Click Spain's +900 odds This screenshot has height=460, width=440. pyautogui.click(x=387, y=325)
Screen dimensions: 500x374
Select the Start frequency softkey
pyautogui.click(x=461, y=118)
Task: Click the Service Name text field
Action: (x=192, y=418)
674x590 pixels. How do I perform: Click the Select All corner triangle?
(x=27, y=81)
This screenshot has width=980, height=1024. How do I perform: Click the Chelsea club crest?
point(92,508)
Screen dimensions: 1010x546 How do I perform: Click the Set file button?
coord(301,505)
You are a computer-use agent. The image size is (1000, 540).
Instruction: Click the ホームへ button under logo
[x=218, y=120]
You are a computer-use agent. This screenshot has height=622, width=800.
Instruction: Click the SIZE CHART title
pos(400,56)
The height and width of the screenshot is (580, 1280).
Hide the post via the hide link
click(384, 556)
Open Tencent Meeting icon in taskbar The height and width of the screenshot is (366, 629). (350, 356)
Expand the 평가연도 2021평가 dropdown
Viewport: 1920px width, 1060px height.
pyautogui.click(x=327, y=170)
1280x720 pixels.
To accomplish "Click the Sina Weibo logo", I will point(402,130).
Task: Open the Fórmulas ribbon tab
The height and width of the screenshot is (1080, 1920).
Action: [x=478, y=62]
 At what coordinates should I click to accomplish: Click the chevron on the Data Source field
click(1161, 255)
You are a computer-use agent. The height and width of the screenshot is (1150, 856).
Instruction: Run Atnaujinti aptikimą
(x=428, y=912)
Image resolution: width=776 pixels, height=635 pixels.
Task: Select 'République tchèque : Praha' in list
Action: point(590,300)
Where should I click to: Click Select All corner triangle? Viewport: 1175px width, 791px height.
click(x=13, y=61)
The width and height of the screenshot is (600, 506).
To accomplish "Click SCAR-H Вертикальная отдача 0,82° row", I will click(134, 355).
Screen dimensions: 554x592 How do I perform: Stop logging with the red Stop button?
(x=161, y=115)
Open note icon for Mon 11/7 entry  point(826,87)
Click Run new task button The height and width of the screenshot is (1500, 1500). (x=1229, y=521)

----------------

### Goal of the exercise
Can you return every line of the material above verbatim, in the same order?

### Result of the exercise
Click Spain's +900 odds This screenshot has height=460, width=440. pyautogui.click(x=387, y=325)
Screen dimensions: 500x374
Select the Start frequency softkey
pyautogui.click(x=461, y=118)
Task: Click the Service Name text field
Action: (x=192, y=418)
674x590 pixels. How do I perform: Click the Select All corner triangle?
(x=27, y=81)
This screenshot has width=980, height=1024. How do I perform: Click the Chelsea club crest?
point(92,508)
Screen dimensions: 1010x546 How do I perform: Click the Set file button?
coord(301,505)
You are a computer-use agent. The image size is (1000, 540).
Instruction: Click the ホームへ button under logo
[x=218, y=120]
You are a computer-use agent. This screenshot has height=622, width=800.
Instruction: Click the SIZE CHART title
pos(400,56)
The height and width of the screenshot is (580, 1280).
Hide the post via the hide link
click(384, 556)
Open Tencent Meeting icon in taskbar The height and width of the screenshot is (366, 629). (350, 356)
Expand the 평가연도 2021평가 dropdown
Viewport: 1920px width, 1060px height.
pyautogui.click(x=327, y=170)
1280x720 pixels.
To accomplish "Click the Sina Weibo logo", I will point(402,130).
Task: Open the Fórmulas ribbon tab
The height and width of the screenshot is (1080, 1920).
Action: [x=478, y=62]
 At what coordinates should I click to accomplish: Click the chevron on the Data Source field
click(1161, 255)
You are a computer-use agent. The height and width of the screenshot is (1150, 856).
Instruction: Run Atnaujinti aptikimą
(x=428, y=912)
Image resolution: width=776 pixels, height=635 pixels.
Task: Select 'République tchèque : Praha' in list
Action: point(590,300)
Where should I click to: Click Select All corner triangle? Viewport: 1175px width, 791px height.
click(x=13, y=61)
The width and height of the screenshot is (600, 506).
To accomplish "Click SCAR-H Вертикальная отдача 0,82° row", I will click(134, 355).
Screen dimensions: 554x592 How do I perform: Stop logging with the red Stop button?
(x=161, y=115)
Open note icon for Mon 11/7 entry  point(826,87)
Click Run new task button The height and width of the screenshot is (1500, 1500). (x=1229, y=521)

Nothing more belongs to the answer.